Exercise description:
Transcribe the virtio_scsi driver note below word for word, starting with "This package contains" and going on through "support virtio_scsi directly.".

This package contains the virtio_scsi driver as backported originally from 3.3 to 2.6.39 and now to 2.6.18 RHEL5 / CentOS5 kernels. These kernels already have some virtio devices backported to it including virtio_net and virtio_blk, but do not support virtio_scsi directly.
This driver allows using these older kernels on with virtio_scsi devices and works with implementations such as qemu and Google Compute Engine.
This is not an official Google product.

Supplied material:
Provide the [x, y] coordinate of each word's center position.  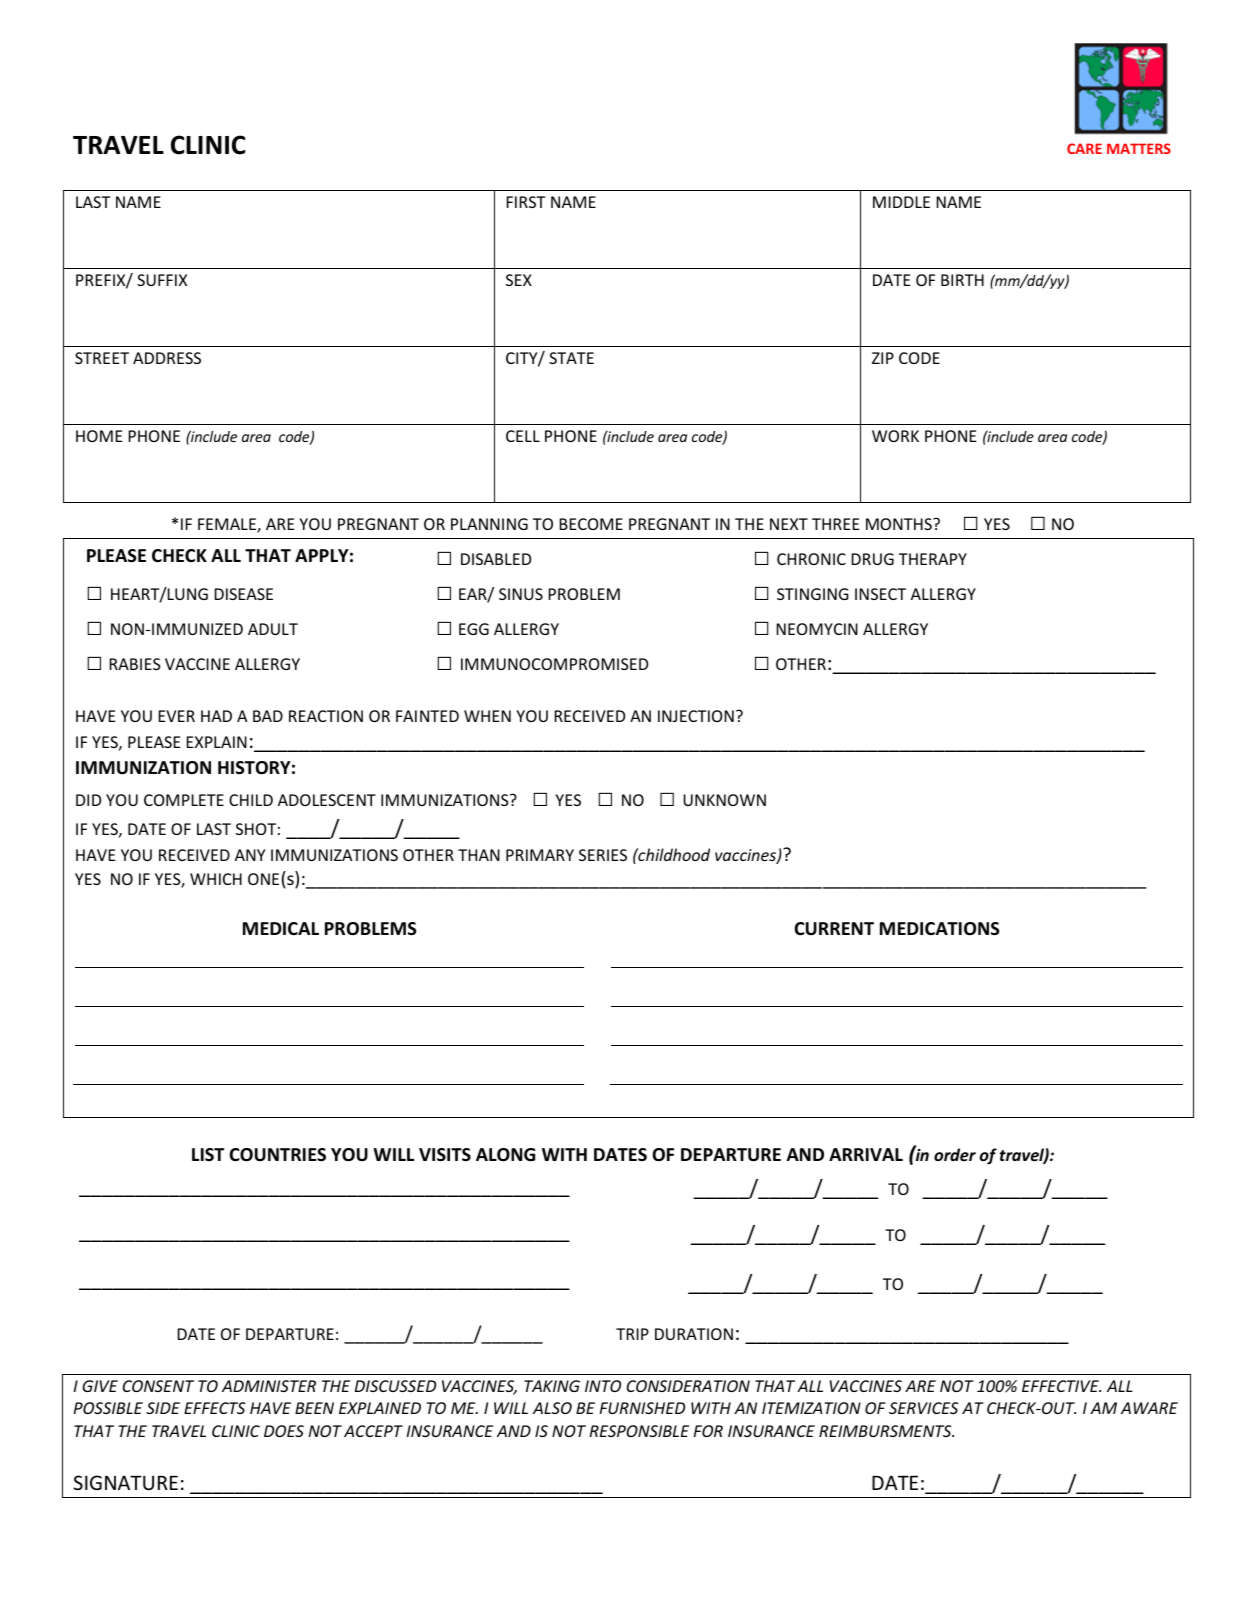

Solution:
This package contains the virtio_scsi driver as backported originally from 3.3 to 2.6.39 and now to 2.6.18 RHEL5 / CentOS5 kernels. These kernels already have some virtio devices backported to it including virtio_net and virtio_blk, but do not support virtio_scsi directly.